**OPDRACHTEN:**
a: Citeer woordelijk het gedeelte van de tekst over Spreuken en Prediker van "Meedoen stimuleren" tot en met "de Schriften staat.".
b: Welke dingen die in het boek Spreuken genoemd worden, noemt de tekst over Spreuken en Prediker als voorbeeld om op het bord te tekenen?
c: Geef voor elk van de volgende beweringen aan of zij overeenstemt met de tekst over Spreuken en Prediker, en citeer telkens letterlijk de woorden uit de tekst die de doorslag geven.
(i) Het lesgedeelte loopt van 29 augustus tot en met 4 september.
(ii) De kinderen vertellen aan de hand van Prediker 3 wat er in de Schriften over de getekende dingen staat.
(iii) Wie met heel zijn hart op de Heer vertrouwt, heeft volgens de tekst geloof in Hem.

**DOCUMENTTEKST:**

+++

Oude Testament 2022
29 augustus–4 september: Spreuken 1–4; 15–16; 22; 31; Prediker 1–3; 11–12: ‘De vreze des Heeren is het beginsel van wijsheid’


‘29 augustus–4 september: Spreuken 1–4; 15–16; 22; 31; Prediker 1–3; 11–12: “De vreze des Heeren is het beginsel van wijsheid”’, Kom dan en volg Mij – voor het jeugdwerk 2022 (2021)

‘29 augustus–4 september: Spreuken 1–4; 15–16; 22; 31; Prediker 1–3; 11–12’, Kom dan en volg Mij – voor het jeugdwerk: 2022

Afbeelding
man bestudeert de Schriften

29 augustus–4 september

Spreuken 1–4; 15–16; 22; 31; Prediker 1–3; 11–12

‘De vreze des Heeren is het beginsel van wijsheid’

Denk bij uw studie van Spreuken en Prediker aan de kinderen die u lesgeeft. Door welke leringen in deze Schriftteksten voelen ze onze hemelse Vader en Jezus Christus dichterbij?

Schrijf uw ingevingen op

Afbeelding
Meedoen (pictogram)

Meedoen stimuleren

Teken op het bord dingen die in het boek Spreuken genoemd worden, zoals een hart, een licht of een pad. Laat de kinderen aan de hand van Spreuken 3:5; 4:18, 26 vertellen wat erover in de Schriften staat.

Afbeelding
Onderwijs (pictogram)

Kleine kinderen in de leer onderwijzen

Spreuken 3:5

Ik kan met heel mijn hart op de Heer vertrouwen.

Wanneer we met heel ons hart op de Heer vertrouwen, hebben we geloof in Hem en weten we dat Hij ons zal helpen.

+++

[Rijen uit een dataset voor schermlokalisatie]
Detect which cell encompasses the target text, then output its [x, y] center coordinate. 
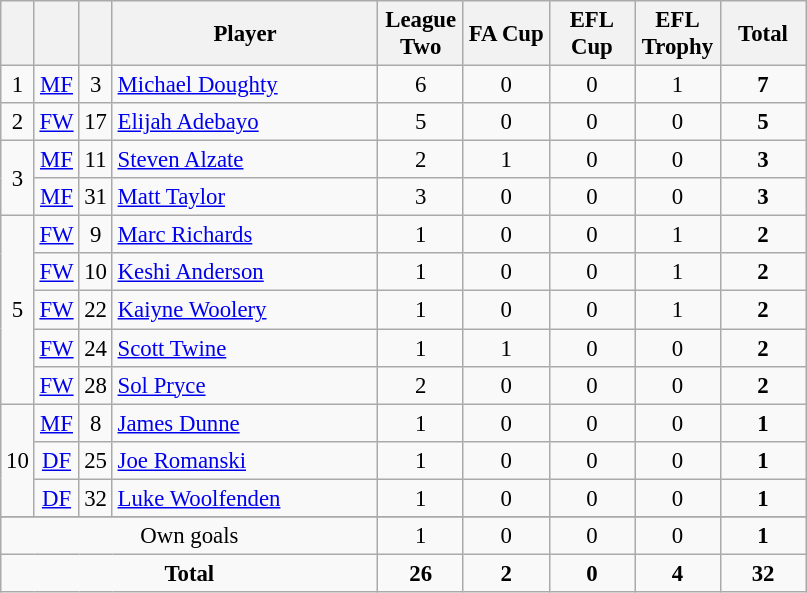
26 [421, 573]
22 [96, 310]
28 [96, 385]
Own goals [190, 536]
Player [245, 34]
31 [96, 197]
Elijah Adebayo [245, 122]
EFL Cup [592, 34]
Matt Taylor [245, 197]
24 [96, 348]
Michael Doughty [245, 85]
Steven Alzate [245, 160]
James Dunne [245, 423]
Scott Twine [245, 348]
11 [96, 160]
Kaiyne Woolery [245, 310]
Keshi Anderson [245, 273]
9 [96, 235]
17 [96, 122]
EFL Trophy [678, 34]
League Two [421, 34]
Luke Woolfenden [245, 498]
8 [96, 423]
Marc Richards [245, 235]
6 [421, 85]
7 [763, 85]
FA Cup [506, 34]
4 [678, 573]
Sol Pryce [245, 385]
Joe Romanski [245, 460]
25 [96, 460]
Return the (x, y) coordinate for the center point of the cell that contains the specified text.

+++

**JUISTE ANTWOORDEN:**
a:
Meedoen stimuleren

Teken op het bord dingen die in het boek Spreuken genoemd worden, zoals een hart, een licht of een pad. Laat de kinderen aan de hand van Spreuken 3:5; 4:18, 26 vertellen wat erover in de Schriften staat.

b: Een hart, een licht of een pad.

c:
(i) Ja: "29 augustus–4 september".
(ii) Nee: "Laat de kinderen aan de hand van Spreuken 3:5; 4:18, 26 vertellen wat erover in de Schriften staat."
(iii) Ja: "Wanneer we met heel ons hart op de Heer vertrouwen, hebben we geloof in Hem en weten we dat Hij ons zal helpen."